| To be done |
1. Name every person the article about the Bernie Sanders rally mentions by name.
2. Print the part of the Bernie Sanders rally article that begins at the words "Oscar-winning filmmaker Michael Moore announced" and stops after "kind in America.".
3. According to the Bernie Sanders rally article, what song played as Sanders came onstage?

** START Supplied passage **

Bernie is back, with a new vision for America

Rep. Alexandria Ocasio-Cortez endorsed Democratic presidential candidate Sen. Bernie Sanders at a rally on Saturday, Oct. 19, 2019 in New York.

Bernie Sanders vowed that he’s “more ready than ever” to fight for a political revolution — with a little help from Oscar-winning filmmaker Michael Moore and Rep. Alexandria Ocasio-Cortez — at a rally Saturday that drew thousands to a New York City park.

“To put it bluntly, I am back,” Sanders declared at his first rally since suffering a mild heart attack. “We need a new vision for America.”

“I am happy to report to you that I am more than ready, more ready than ever to carry on with you the epic struggle that we have today,” Sanders, who came onstage to AC/DC’s “Back in Black,” said. “I am more than ready to assume the office of President of the United States. I am more than ready to take on the greed and corruption of the corporate elites and their apologists … To put it bluntly, I am back.”

Ocasio-Cortez said her decision to endorse him was driven by a “moment of clarity.”

Oscar-winning filmmaker Michael Moore announced his support for Sanders, saying the Vermont senator can “crush” President Trump at the polls as he joined the freshman Congresswoman at the “Bernie Is Back!” rally in Queensbridge Park.

“It wasn’t until I heard of a man by the name of Bernie Sanders that I began to question and assert and recognize my inherent value as a human being who deserves health care, housing, education and a living wage,” Ocasio-Cortez said, as she traced her trailblazing path from “sexually harassed waitress” across the river, in downtown Manhattan, to the halls of the United States Congress.

Ocasio-Cortez pointed to the Ravenswood Generating Station smokestacks, which she called “ground zero” in the fight for “environmental justice” and, with the Queensbridge Houses, the largest public housing development of its kind in America.

The proximity of the plant to the apartment buildings, Sanders said later, was an example of the “environmental racism” his Green New Deal is designed to combat.

Moore told the crowd that age and health are not factors for Sanders (I-VT). Instead, the Sicko director blamed political pundits and the media for making the 78-year-old politician’s age an issue by recycling tired “tropes.”

** END Supplied passage **
** START Stored rows **

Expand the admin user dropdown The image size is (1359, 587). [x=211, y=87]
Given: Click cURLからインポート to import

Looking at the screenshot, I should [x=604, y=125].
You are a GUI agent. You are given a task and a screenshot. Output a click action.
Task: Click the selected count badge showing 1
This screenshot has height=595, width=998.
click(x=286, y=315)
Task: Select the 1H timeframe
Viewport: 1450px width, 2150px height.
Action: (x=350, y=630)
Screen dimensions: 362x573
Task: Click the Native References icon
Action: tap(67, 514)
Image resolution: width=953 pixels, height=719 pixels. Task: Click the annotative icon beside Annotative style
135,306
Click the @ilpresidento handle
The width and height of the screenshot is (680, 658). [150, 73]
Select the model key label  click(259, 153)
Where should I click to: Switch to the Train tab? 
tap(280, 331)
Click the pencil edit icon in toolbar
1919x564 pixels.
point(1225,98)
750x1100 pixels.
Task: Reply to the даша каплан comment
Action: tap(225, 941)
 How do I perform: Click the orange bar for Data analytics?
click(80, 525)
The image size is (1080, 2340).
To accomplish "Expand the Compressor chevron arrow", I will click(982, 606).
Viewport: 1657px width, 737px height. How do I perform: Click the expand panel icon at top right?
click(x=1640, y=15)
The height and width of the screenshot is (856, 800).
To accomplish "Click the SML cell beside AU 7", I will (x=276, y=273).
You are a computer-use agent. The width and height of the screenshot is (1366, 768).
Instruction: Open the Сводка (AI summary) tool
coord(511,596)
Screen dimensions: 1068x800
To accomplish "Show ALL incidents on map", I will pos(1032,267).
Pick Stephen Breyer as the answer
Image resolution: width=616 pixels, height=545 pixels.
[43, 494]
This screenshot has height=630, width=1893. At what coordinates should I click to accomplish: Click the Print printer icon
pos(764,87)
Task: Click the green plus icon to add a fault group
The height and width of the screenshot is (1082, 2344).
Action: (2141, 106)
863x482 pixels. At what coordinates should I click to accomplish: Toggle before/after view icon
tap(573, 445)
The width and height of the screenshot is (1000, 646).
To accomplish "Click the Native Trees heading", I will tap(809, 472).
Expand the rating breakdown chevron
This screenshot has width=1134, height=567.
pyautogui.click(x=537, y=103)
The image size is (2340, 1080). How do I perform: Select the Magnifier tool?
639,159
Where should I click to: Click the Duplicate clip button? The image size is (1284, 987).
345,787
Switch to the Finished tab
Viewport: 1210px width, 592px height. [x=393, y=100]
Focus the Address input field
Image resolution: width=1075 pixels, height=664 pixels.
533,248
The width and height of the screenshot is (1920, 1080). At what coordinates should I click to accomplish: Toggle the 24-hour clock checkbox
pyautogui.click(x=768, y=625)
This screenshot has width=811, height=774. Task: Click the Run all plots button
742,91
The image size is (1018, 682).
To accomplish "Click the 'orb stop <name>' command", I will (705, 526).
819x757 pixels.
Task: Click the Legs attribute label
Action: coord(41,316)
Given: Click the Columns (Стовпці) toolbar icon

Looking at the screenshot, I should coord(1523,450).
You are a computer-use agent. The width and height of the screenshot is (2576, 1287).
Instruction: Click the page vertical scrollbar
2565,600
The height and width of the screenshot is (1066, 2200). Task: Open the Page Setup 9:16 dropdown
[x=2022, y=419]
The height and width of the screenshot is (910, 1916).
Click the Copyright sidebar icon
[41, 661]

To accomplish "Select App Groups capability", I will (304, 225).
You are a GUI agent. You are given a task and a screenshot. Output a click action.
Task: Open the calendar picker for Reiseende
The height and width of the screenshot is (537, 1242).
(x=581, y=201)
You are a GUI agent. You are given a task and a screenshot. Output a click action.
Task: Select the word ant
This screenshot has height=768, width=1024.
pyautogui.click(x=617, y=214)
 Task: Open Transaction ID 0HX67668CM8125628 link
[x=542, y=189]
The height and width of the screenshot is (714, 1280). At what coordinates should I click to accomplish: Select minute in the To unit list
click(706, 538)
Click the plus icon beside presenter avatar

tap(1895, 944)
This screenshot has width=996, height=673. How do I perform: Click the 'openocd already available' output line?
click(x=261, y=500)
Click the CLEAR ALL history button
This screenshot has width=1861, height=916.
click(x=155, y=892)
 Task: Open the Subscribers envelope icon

** END Stored rows **

| Final results |
1. Bernie Sanders, Alexandria Ocasio-Cortez, Michael Moore, President Trump

2.
Oscar-winning filmmaker Michael Moore announced his support for Sanders, saying the Vermont senator can “crush” President Trump at the polls as he joined the freshman Congresswoman at the “Bernie Is Back!” rally in Queensbridge Park.

“It wasn’t until I heard of a man by the name of Bernie Sanders that I began to question and assert and recognize my inherent value as a human being who deserves health care, housing, education and a living wage,” Ocasio-Cortez said, as she traced her trailblazing path from “sexually harassed waitress” across the river, in downtown Manhattan, to the halls of the United States Congress.

Ocasio-Cortez pointed to the Ravenswood Generating Station smokestacks, which she called “ground zero” in the fight for “environmental justice” and, with the Queensbridge Houses, the largest public housing development of its kind in America.

3. AC/DC's "Back in Black."